One bit of advice: As near as I can tell, KiCad’s layer alignment targets only add extra square inches to your design for which you will be charged, so you may as well leave them off.
I added a Quick Guide to Using KiCad for SPICE Simulation page to my wiki.
I’ve been using Mercurial along with Bitbucket for project hosting for quite a while now. I’ve also grown quite fond of EasyMercurial to help manage my repositories. However, I have started to wonder if I should consider using Git as my defacto standard VCS.
I was originally attracted to Mercurial over Git because I got the sense that Git was an almost hackish amalgam of various scripts written in a variety of languages—and because it encapsulated a lot more “power” (read: “complexity”) than I saw myself needing. And while Linux was (and is) my main OS, Windows support for Git was sorta grimmish. Bitbucket’s hosting policies at the time seemed better than the closest Git-equivalent: GitHub (still do—BB’s unlimited private repos in particular), and Redmine offered an easy self-hosted project management solution including repository, wiki, issue reporting, etc. as well.
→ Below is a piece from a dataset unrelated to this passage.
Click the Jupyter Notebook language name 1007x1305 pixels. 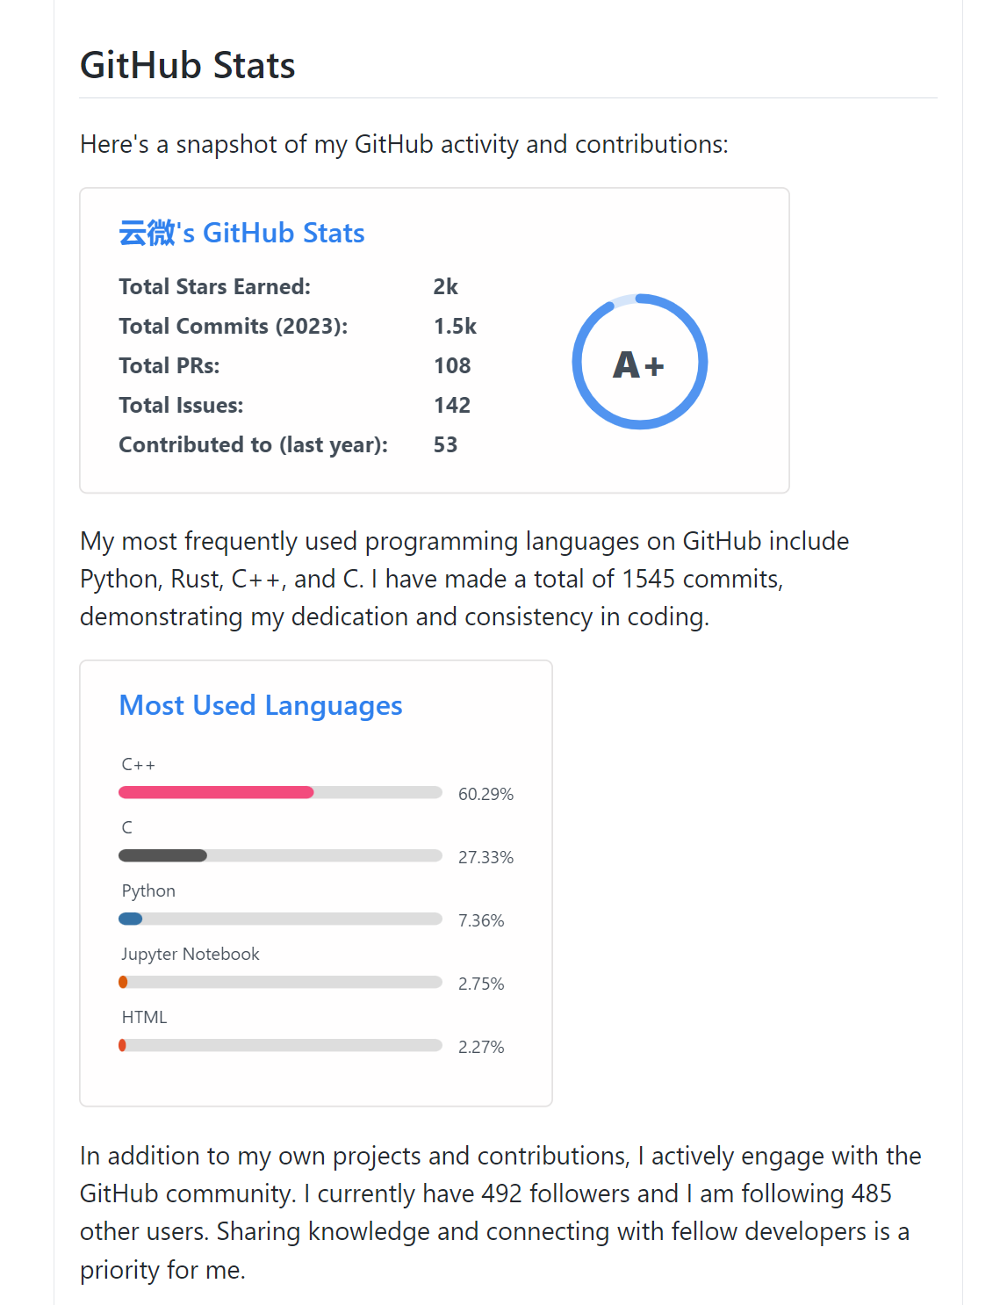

Gitourious was available at the time but was (and is) feature incomplete compared to Redmine. I can’t remember if Trac supported either at this point.
So why consider changing? I’ve recently noticed what appears to be a mad rush to use Git in general and GitHub in particular–so much so that I’m wondering if Git is going to become the defacto industry standard soon. Changing to Git may not be as huge a deal as it might seem at first because Bitbucket, RhodeCode and Trac now let you use Git repositories in addition to Mercurial, and it seems Git’s support for Windows has improved. There are also a number of GUI Git clients available for all major platforms—though none of them seem as sweetly usable as EasyMercurial.
I may just try managing my next project with Git as a test-case. Worst case: convert the Git repo to Mercurial.
I recently delivered my first printed circuit board layout project using libre software. It’s an actively regulated, high current power supply for an audio equipment manufacturer, and it should be on the shelves in a month or so. The software used was KiCad (GPL2), though I did use FreeRouting (gratisware) to help route the board. I am quite happy with the results and the process. The work was done completely in Linux (Debian Wheezy, if you’re curious), proving that libre EDA–including the OS–is entirely possible.
Except for autorouting, the overall experience was comparable to working with my previous go-to package: the now-defunct WinQCad. While FreeRouting’s autorouter seems comparable to the best that other high-value EDA tools can presently offer, WinQCad’s was in a class of its own. FreeRouting still gets the job done, but it needs more hand-holding and prodding.
In addition to using it for PC layout, I am also using KiCad as a front-end schematic capture tool for SPICE simulations. Now that I’m over the worst of the learning curve, I’m really looking forward to doing more work in KiCad.